DIRECTIONS FOR THIS TASK:
The full listing should be set down again precisely.
[Start of section]
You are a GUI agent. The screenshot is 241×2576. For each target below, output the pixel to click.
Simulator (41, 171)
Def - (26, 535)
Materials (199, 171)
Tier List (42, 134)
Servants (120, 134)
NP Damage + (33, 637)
[End of section]
FINAL ANSWER:
You are a GUI agent. The screenshot is 241×2576. For each target below, output the pixel to click.
Simulator (41, 171)
Def - (26, 535)
Materials (199, 171)
Tier List (42, 134)
Servants (120, 134)
NP Damage + (33, 637)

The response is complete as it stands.